In the previous part of this series, we tried to do some very simple parallel computing (without being “embarrassingly parallel”) using MPI. The task was simple: have several independent processes(procs) guess random integers from 1 to 10, scoring points for integers haven’t been guessed yet. We achieved something kind of close to this, but we weren’t able to de-sync the procs. Basically, even by making some procs slower tha others– each was still getting the same number of guesses over the full computation. An obvious reason for this is that the previous treatment was symmetric with respect to the procs. Each was treated as the same as all the others and, once per loop, we used comm.allreduce to sync up the lists.

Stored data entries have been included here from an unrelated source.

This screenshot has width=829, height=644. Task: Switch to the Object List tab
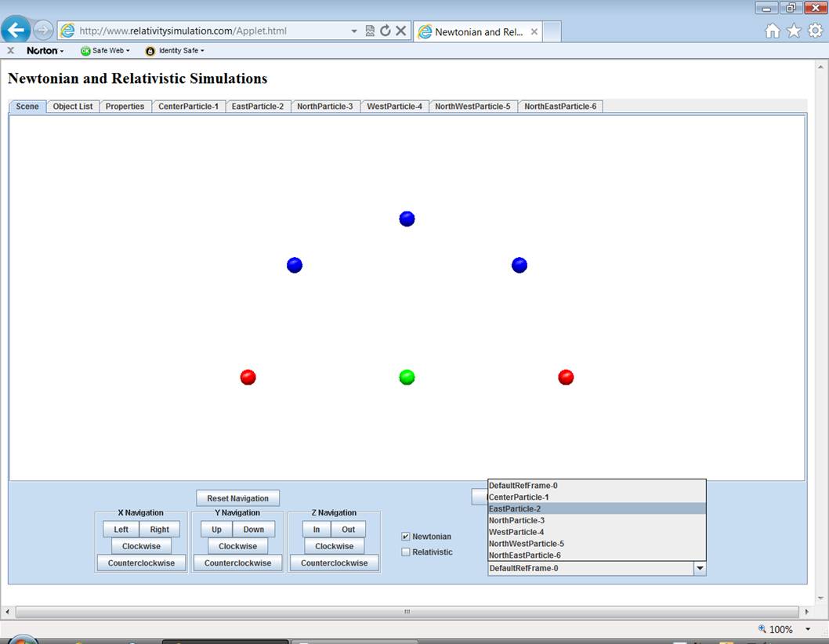point(73,107)
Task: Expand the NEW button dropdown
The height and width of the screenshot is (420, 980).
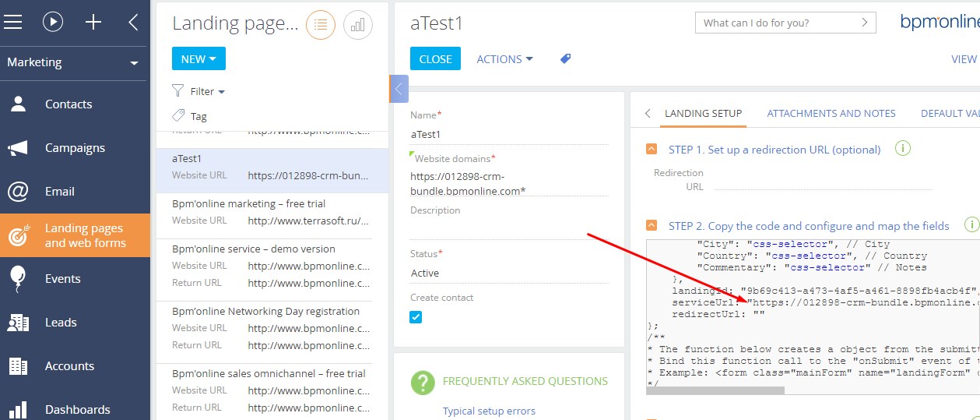Action: coord(198,59)

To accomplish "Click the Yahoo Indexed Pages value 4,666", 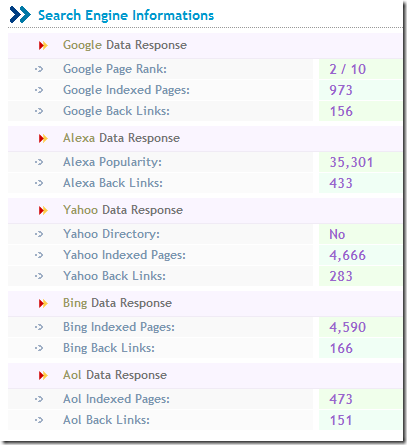I will [348, 255].
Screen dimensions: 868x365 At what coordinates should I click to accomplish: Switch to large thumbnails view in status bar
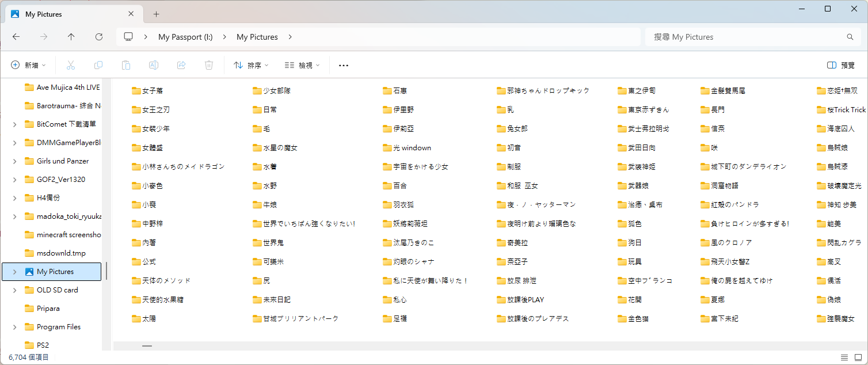click(858, 358)
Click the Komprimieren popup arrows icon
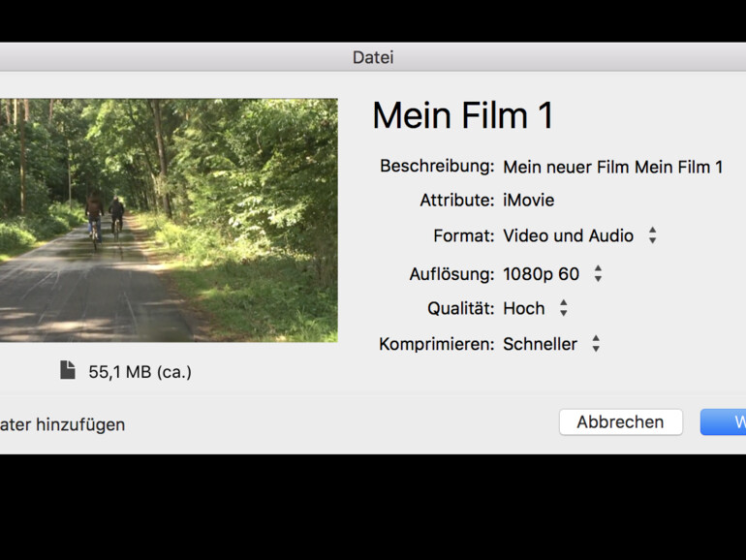 click(x=596, y=344)
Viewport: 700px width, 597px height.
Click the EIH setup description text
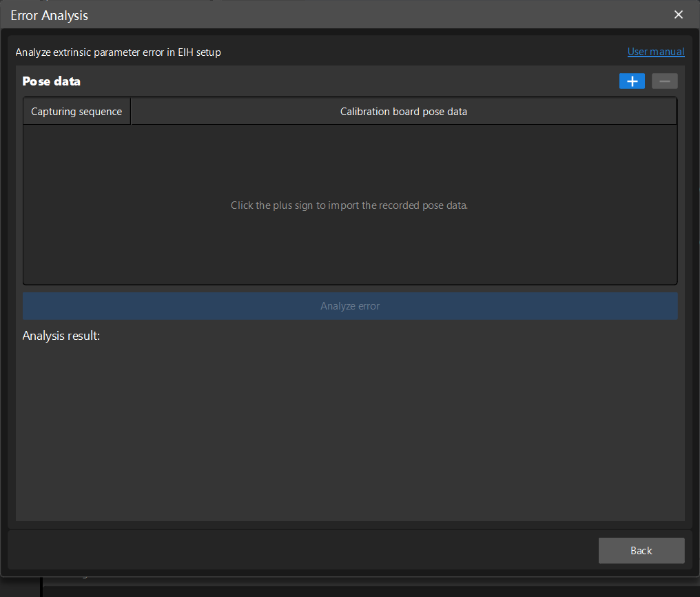pos(118,52)
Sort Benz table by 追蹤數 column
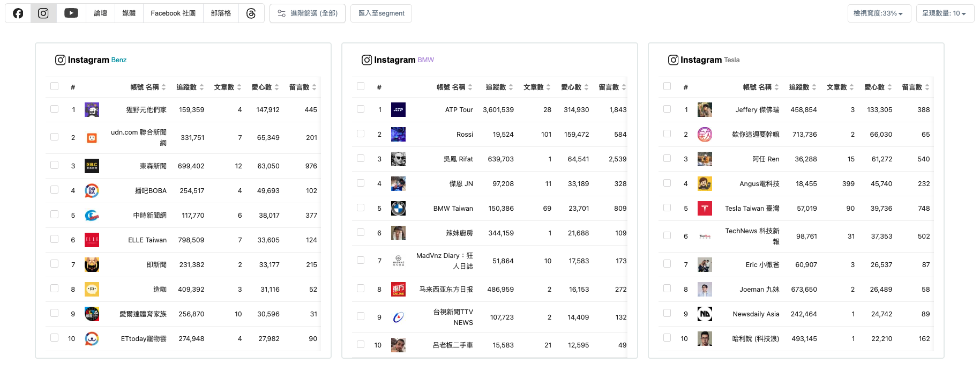Image resolution: width=980 pixels, height=370 pixels. pyautogui.click(x=190, y=87)
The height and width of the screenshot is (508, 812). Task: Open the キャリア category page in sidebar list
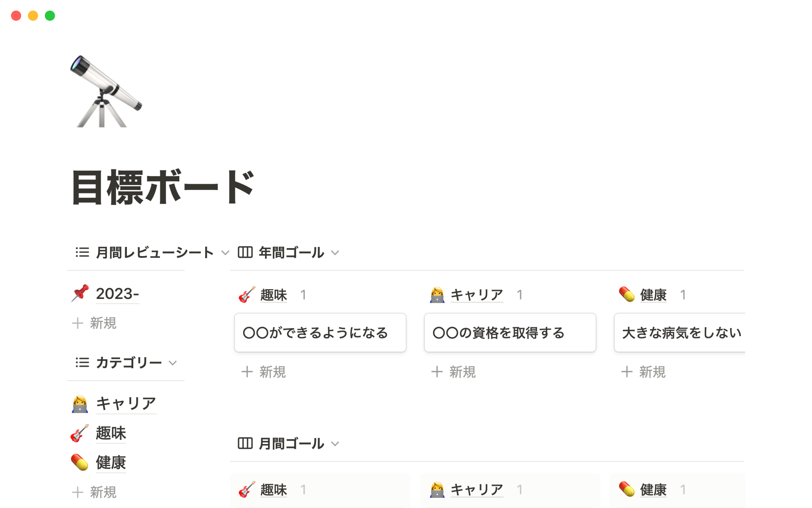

So, let’s try something different. We will re-write the code so that one proc is special. It will not be guessing, but just serving as a hub for the other processes to send information to. We will assign proc 0 to be this middle man. Here is some updated code, based on where we left off:

import numpy as np
import sys
from time import sleep
from time import time
gem 
from mpi4py import MPI
comm = MPI.COMM_WORLD
size = comm.Get_size()  # number of MPI procs
rank = comm.Get_rank()  # i.d. for local proc

def rel_time(start_time):
    current_time = time()
    return (current_time - start_time)


stime = None
final_list = None
trial_n = 0
new_vals = [0]

# make sure that the clock starts the same for all procs
if rank==0:
    stime=time()
    final_list = [0]
stime = comm.bcast(stime, root=0)

def tprint(string):
    print(f'{rel_time(stime): 3.0f}'+' '+string)
    return

i = 0
j = 0


while len(comm.bcast(final_list,root=0)) < 10:
    i += 1
    sleep(rank+.1)

    # only make a new guess for procs that aren't proc 0
    if rank != 0:
        trial_n = np.random.randint(10)
        tprint(f'rank {rank} guess {i}: {trial_n}; has {j} points \r ')
        sys.stdout.flush()

    # here we check against the list held in proc 0, rather than trying to sync the list between all procs
    if trial_n not in comm.bcast(final_list, root=0):
        j += 1

        #send the guesses to the zero proc only when a new value is found that hasn't been guessed, and only to the zero proc
        comm.send(trial_n, dest=0)

    # now, proc 0 (and only proc 0) will receive any of the new values
    if rank==0:
        new_vals = []
        # we loop over all the procs that are not proc 0, receive any incoming integers and then add them to the new_vals
        for i in range(size-1):

            trial_n = comm.recv(source=i+1)
            tprint(f'rank {rank} recieved {trial_n}')
            sys.stdout.flush()
            new_vals.append(trial_n)

        IFS = final_list
        final_list =list(set((final_list + new_vals)))

        if IFS != final_list:
            tprint(f'new list {final_list}')
            sys.stdout.flush()

comm.barrier()
if rank !=0:
    tprint(f'rank {rank} got {j} points with {i} guesses')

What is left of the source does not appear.